Dois dias antes do início dos protestos, o governo Moise havia decretado “emergência econômica nacional”, em decorrência do colapso da moeda haitiana frente ao dólar, da carestia e dos apagões, e se preparando para “apertar os cintos” de quem já não tem quase nada, sob o pretexto do “déficit orçamentário” descontrolado. No ano passado, o crescimento do PIB foi de apenas 1,5%.
O envolvimento do presidente Moise no escândalo da malversação dos empréstimos da PetroCaribe jogou mais lenha na fogueira da indignação do povo haitiano. Conhecido como o Homem Banana, sua empresa, a da Agritans, que produz bananas, recebeu mais de 32 milhões para construir uma estrada que não ficou pronta. Locupletaram-se também na corrupção todos os seis ex-primeiros-ministros desde a derrubada do presidente Jean-Bertrand Aristide, conforme o Tribunal de Contas haitiano.

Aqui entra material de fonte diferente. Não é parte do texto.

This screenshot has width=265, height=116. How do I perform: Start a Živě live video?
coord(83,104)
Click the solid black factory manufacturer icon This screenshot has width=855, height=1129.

O colapso do gourde frente ao dólar é conseqüência da política do Federal Reserve de deixar as taxas reais negativas e voltar a taxas mais normais, o que conduziu à valorização do dólar, que também já afetou outros países, como a Turquia e a Argentina.
Mas como o país devastado pela ditadura de décadas, pelas intervenções norte-americanas e por um terrível terremoto importa quase tudo, o resultado é a carestia, a que se juntam os apagões, decorrentes das dificuldades vividas pela Venezuela, que fornecia petróleo a preços mais baratos para os países irmãos, usado nas termelétricas.
Um dono de padaria na cidade de Jacmel, no sudeste, disse ao Haiti Progres que o saco da farinha, que era comprado “há não muito tempo atrás a 1750 gourdes”, em pouco tempo chegou a 2000, e “esta semana já subiu para 2.000 gourdes”. Segundo a Coordenação Nacional de Segurança Alimentar, 4,5 milhões de pessoas têm insegurança alimentar no país. O país conta com tão somente US$ 800 milhões como reservas.
Em declarações ao jornal Le Nouvelliste, o assessor especial de Moise, Guichard Doré, afirmou que o déficit orçamentário “será drasticamente reduzido a um bilhão de gourdes por mês” – o que significaria um corte da ordem de dois terços – e todos os gastos “não essenciais” serão podados, para aliviar a pressão sobre a cotação do dólar.
O país está há mais de uma década sob “estabilização” de força da ONU e foi alvo do conhecido espírito beneficente da Fundação Clinton. Com o agravamento da crise, estão de volta as mortes por afogamento, no Caribe, de refugiados que fugiam da fome no Haiti, 28 só na semana passada, em busca da sorte nos EUA.
Até agora, o parlamento sequer votou o orçamento de 2019. Com os empréstimos para “desenvolvimento econômico e social” sendo de US$ 2 bilhões em dez anos, explica-se a cólera diante da corrupção e da impunidade. Conforme a denúncia do TCU haitiano, na malversação há “contratos sem detalhes sobre as obras e até sem prazo, orçamentos que duplicam ou triplicam sem justificativa” e “invocações abusivas” da lei de emergência aprovada após o terremoto de 2010.
O jornal Haiti Liberté ironizou o anúncio do primeiro-ministro do governo Moise, Jean-Henry Céant, de que o Estado haitiano acaba de registrar queixa contra os malversadores dos fundos do PetroCaribe, como a “primeira vítima” da fraude. “Nesse sentido, podemos concluir que o Estado haitiano apresentou queixa contra o atual presidente, Jovenel Moise?”, indaga o jornal.